Dans l’ancienne formule, ce que l’Église catholique considérait comme le plus important était mis en évidence, en gros caractères. Comme pour dire : c’est ce qui compte. Après quoi venait le nom du pape régnant, lequel n’est certes pas sans importance, mais qui vient après, car le pape est celui qui est appelé à être le vicaire du Christ pour un bout de chemin dans l’histoire de l’humanité.

Or, le fait que le titre désignant l’investiture sanctionnée dans l’Évangile (« Tu es Pierre et sur cette pierre… »), se situe en-dessous, parmi les prétendus « titres historiques », semble dire qu’il s’agit seulement d’une tradition, quelque chose que nous avons hérité de temps lointains, mais qui n’a pas une grande signification pour nous aujourd’hui.

Dans un commentaire singulier, j’ai lu que le pape régnant aurait demandé un changement parce qu’il était « notoirement allergique aux titres honorifiques« . Une phrase qui n’a pas de sens, en attendant, parce que le titre de Vicaire de Jésus-Christ n’est pas un titre honorifique mais un attribut qui nous dit précisément l’identité la plus profonde et la plus vraie du pontife, et ensuite parce que, si vraiment le pape avait raisonné ainsi, cela signifierait qu’il n’est pas conscient de ce que signifie être Vicaire de Jésus-Christ.

De toute façon, voir le titre de Vicaire du Christ inséré parmi ceux qui sont qualifiés de « titres historiques » provoque un certain malaise. Comme si l’appellation elle-même n’avait qu’une valeur historique, et non pas théologique et spirituelle.

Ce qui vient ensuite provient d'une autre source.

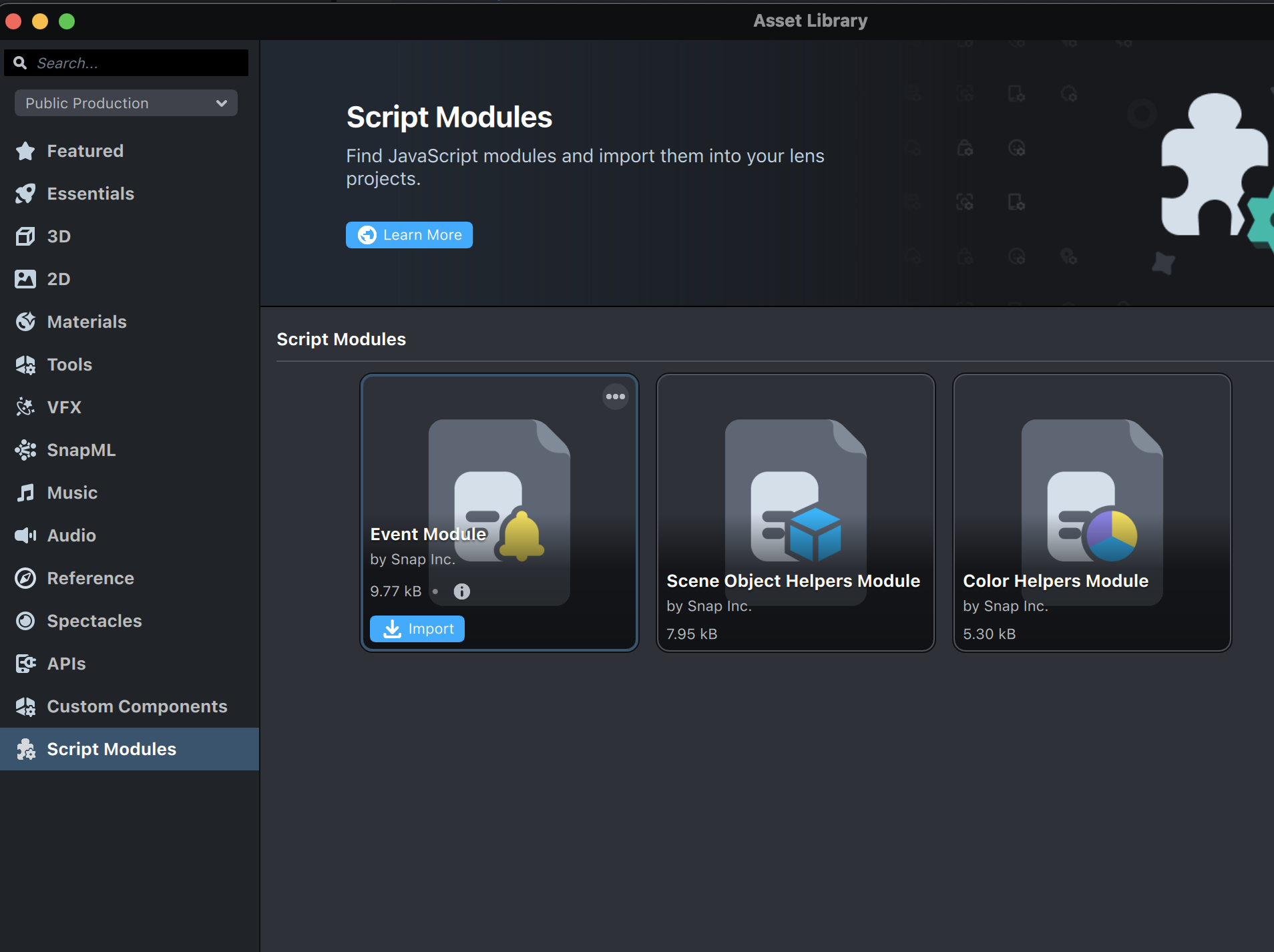The image size is (1274, 952).
Task: Click the green macOS fullscreen button
Action: 67,21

Dans le livre Franchir le seuil de l’espérance (1994), Jean-Paul II, répondant à une question de Vittorio Messori, disait: « Le Pape est aussi appelé Vicaire du Christ. Ce titre doit être vu dans le contexte global de l’Evangile. […] Dans cette perspective, l’expression « Vicaire du Christ » prend tout son sens. Plus qu’une dignité, elle fait allusion à un service : c’est-à-dire qu’elle entend mettre en valeur les devoirs du pape dans l’Église, son ministère pétrinien, visant au bien de l’Église et des fidèles. Saint Grégoire le Grand l’avait parfaitement compris, qui, parmi toutes les qualifications liées à la fonction d’évêque de Rome, préférait celle de Servus servorum Dei (Serviteur des serviteurs de Dieu) ».

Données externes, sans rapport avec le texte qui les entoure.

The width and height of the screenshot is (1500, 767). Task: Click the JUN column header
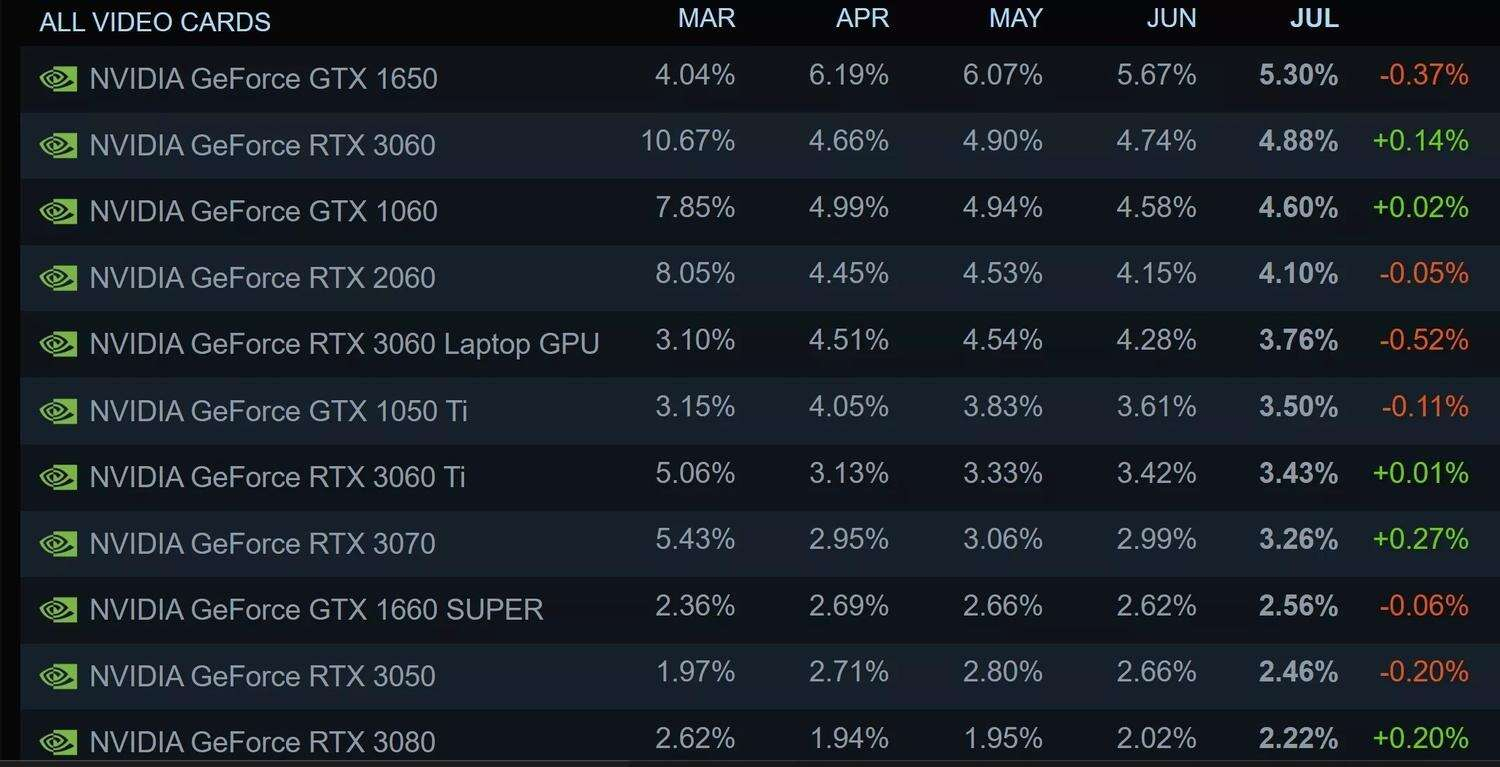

Sur le titre de Vicaire du Christ, on pourrait faire de nombreuses considérations, à partir de multiples points de vue. Sous l’angle théologique, les paroles que Jésus a adressées à Pierre ressortent : « Pais mes brebis… Pais mon troupeau » (Jn 21, 16-17). C’est pour cela que Pierre devient vicaire. En effet, vicaire signifie « prendre la place », exercer une autorité ou une fonction au nom d’une autre personne de rang supérieur.

Comme l’a établi le Concile de Florence en 1439, le mot vicaire indique le fait d’occuper la place de Jésus comme pasteur, une mission reçue uniquement par Pierre. Nous sommes donc confrontés à une relation qui est propre à Pierre et à ses successeurs. C’est pourquoi, auparavant, dans l’Annuaire pontifical, cette appellation était placée au sommet, avec un accent particulier.

Dans le Catéchisme de l’Église catholique, on lit : « De Simon seul, à qui il a donné le nom de Pierre, le Seigneur a fait la pierre de son Église. C’est à lui qu’il a confié les clés » (n. 881).

Pour parler franchement, déprécier le rôle du pape en tant que Vicaire du Christ, et n’en faire que l’évêque de Rome, est affaire de protestant.